Figurine – Atanasio Canata
Quando Giuseppe Mazzini commissionò a Goffredo Mameli il testo di un inno per l’Italia, pensando in cuor suo ad una nuova ‘Marsigliese’, mai si sarebbe aspettato che a metterci letteralmente bocca e becco fosse un prete scolopo, tale Atanasio Canata da Lerici.
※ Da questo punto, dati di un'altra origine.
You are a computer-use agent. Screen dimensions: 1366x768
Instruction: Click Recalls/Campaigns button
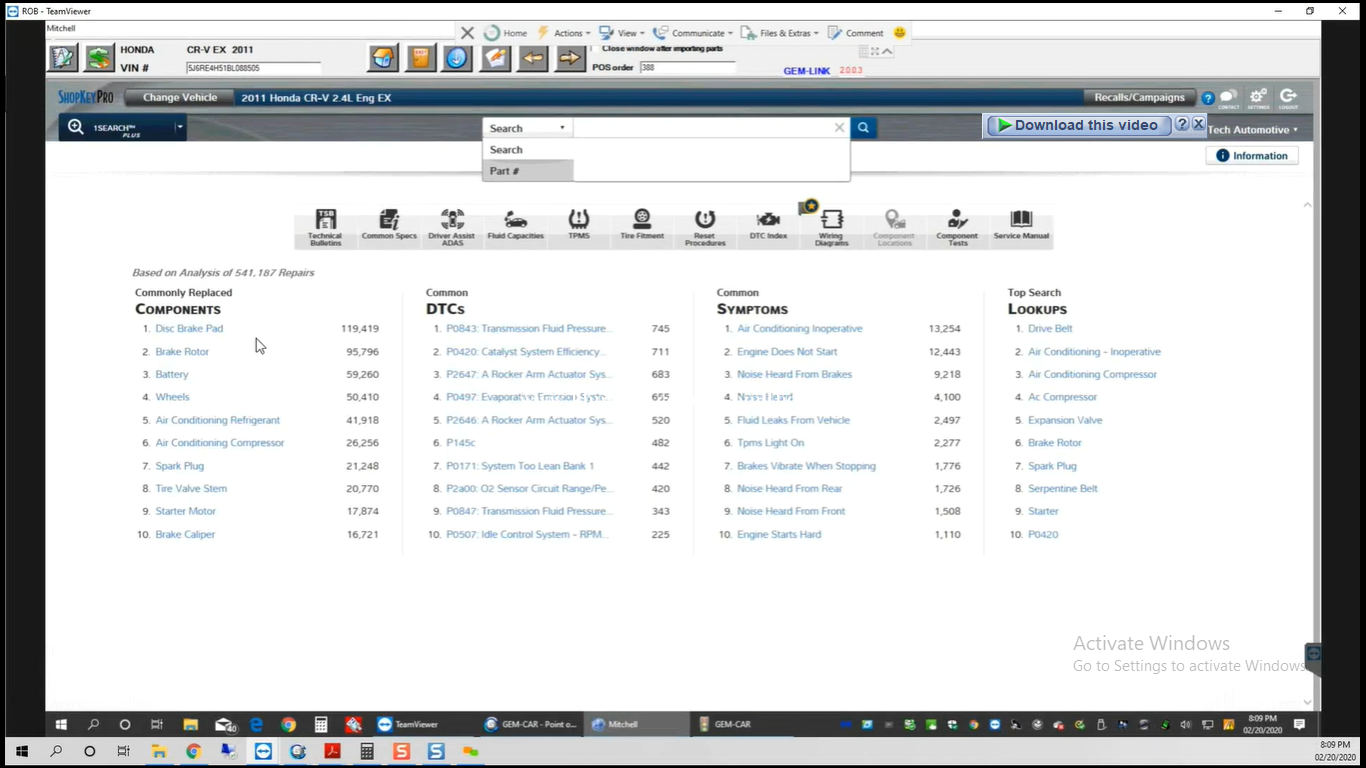[x=1139, y=98]
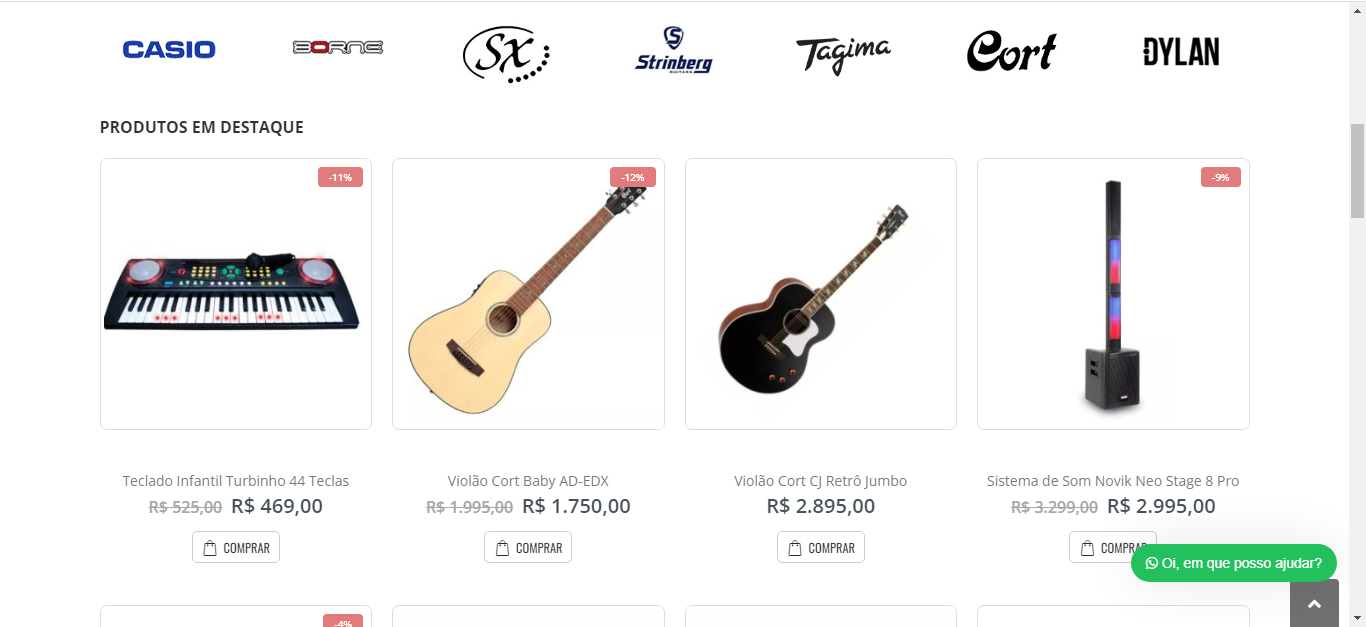Open the Violão Cort Baby AD-EDX title link
Image resolution: width=1366 pixels, height=627 pixels.
click(x=528, y=481)
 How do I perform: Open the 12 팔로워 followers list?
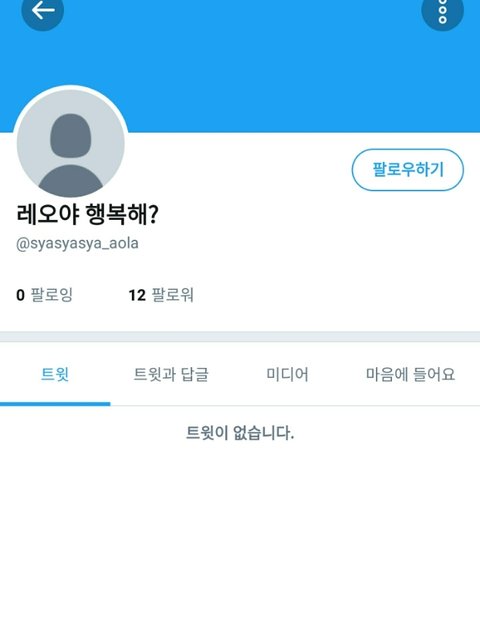click(161, 295)
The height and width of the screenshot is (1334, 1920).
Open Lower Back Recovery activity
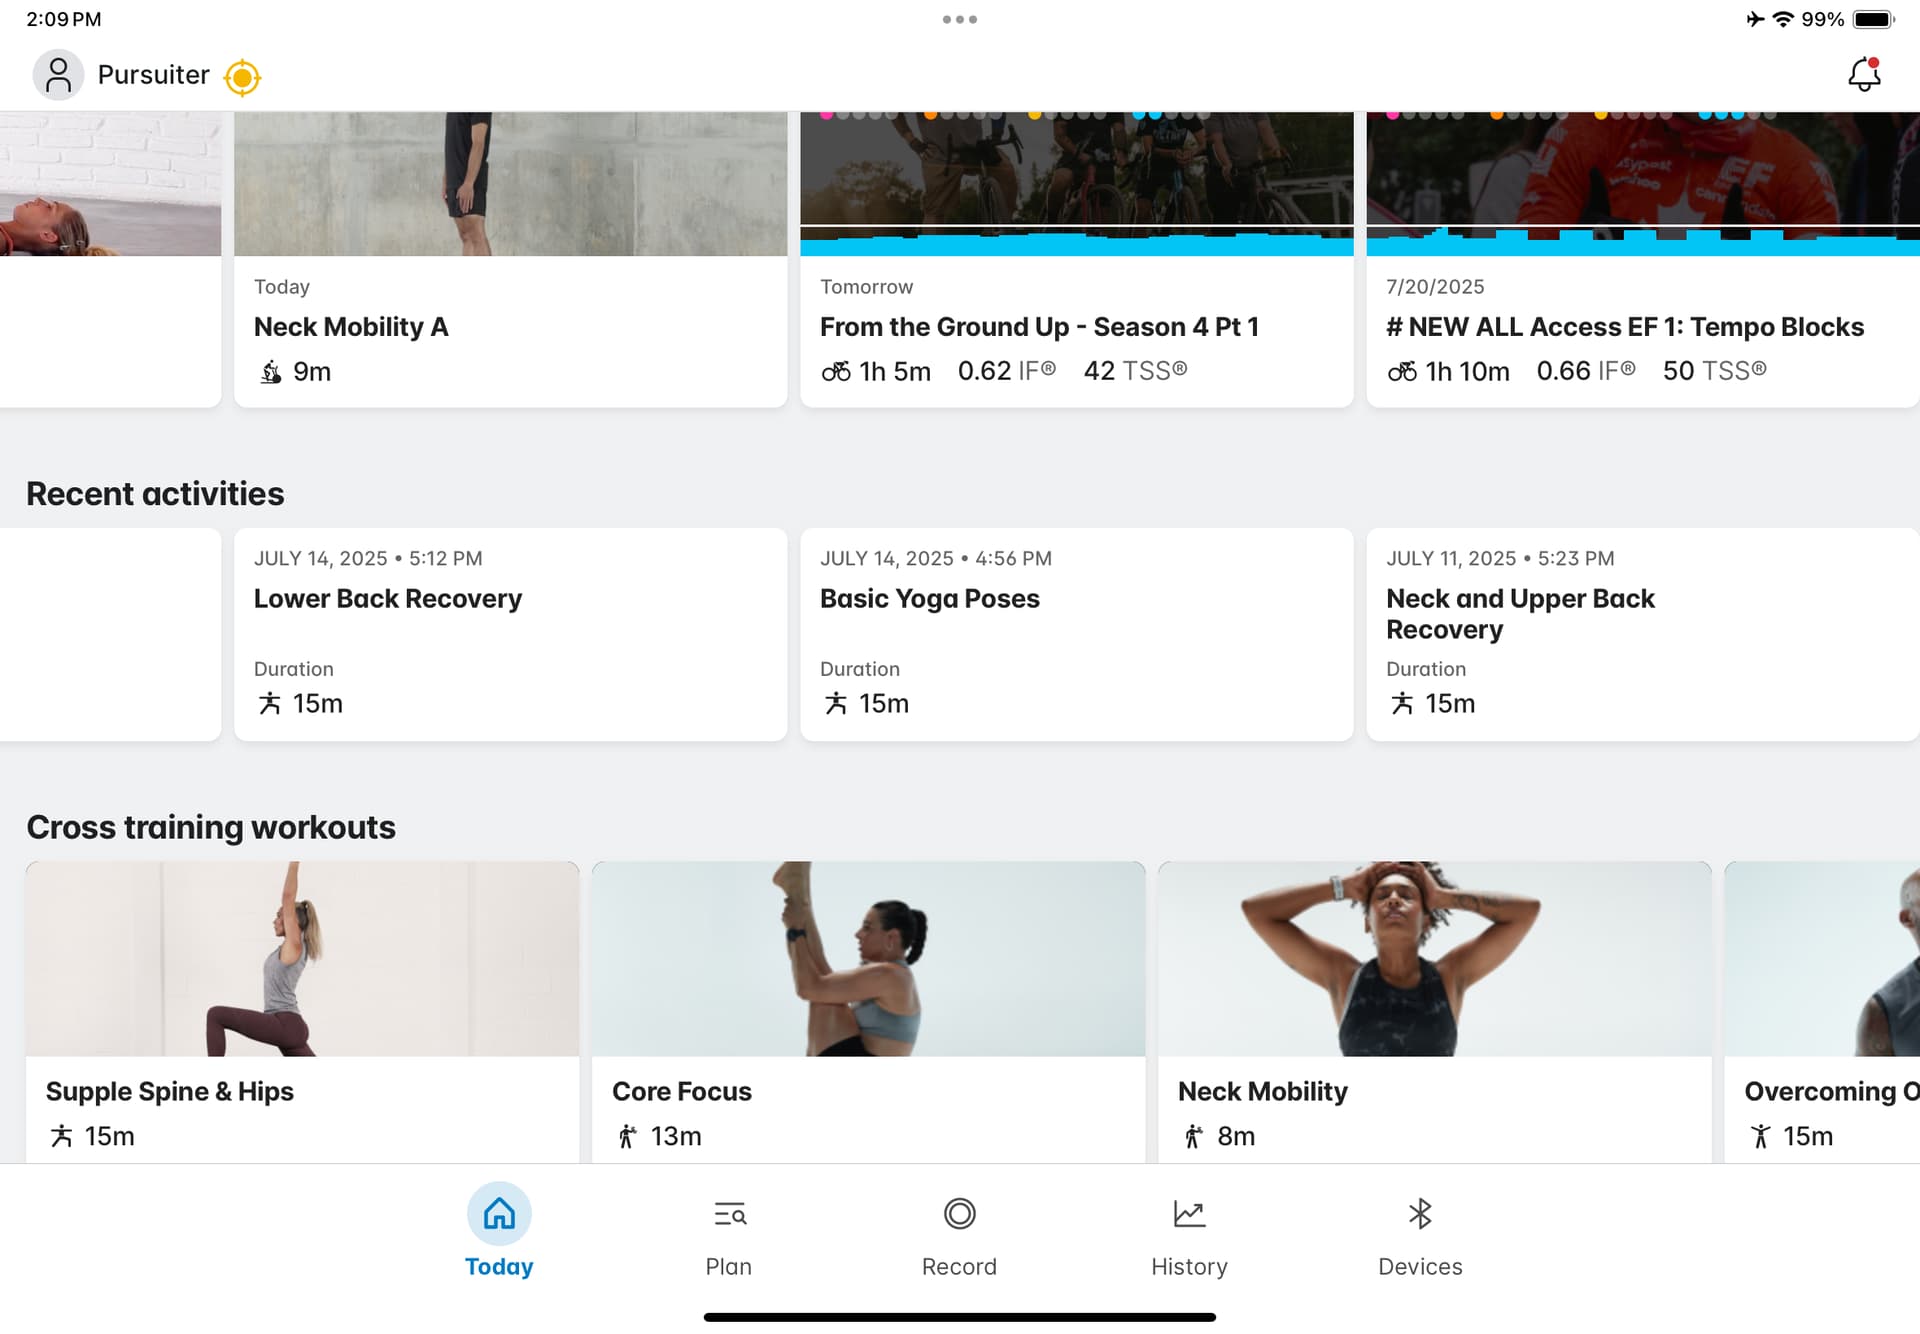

Insegnante presso un collegio della Val Bormida, sotto le sue amorevoli grinfie passarono patrioti risorgimentali, qualche futuro ministro dello Stato unitario e appunto il già citato martire del Gianicolo, che soleva intrattenersi con il frate in lunghe passeggiate e fruttuose conversazioni.
E’ in una di queste sgambate che il vanesio Atanasio e il giovane allievo, tra una strofa e l’altra, riescono a mettere a punto quello che diventerà il Canto degl’Italiani, quel Fratelli d’Italia che i calciatori della Nazionale solitamente amano cantare in playback e che il Presidente Ciampi tenterà con tutte le sue forze di contrapporre, invano, ai grugniti secessionisti di Bossi&Co. E’ soprattutto la terza strofa che risente del Canata-style, quella dove viene evocato a gran voce il Signore, e dove Dio in persona dovrebbe unire l’Italia, in giorni e in orari da concordare. Ma anche sul resto dell’inno aleggia un retrogusto baciapile non da poco, che irritò Mazzini tanto da indurlo a richiederne al Mameli uno nuovo mentre il compositore Luciano Berio, in tempi recenti, lo definì vergognoso e Riccardo Muti si rifiutò di suonarlo. Orate, fratres.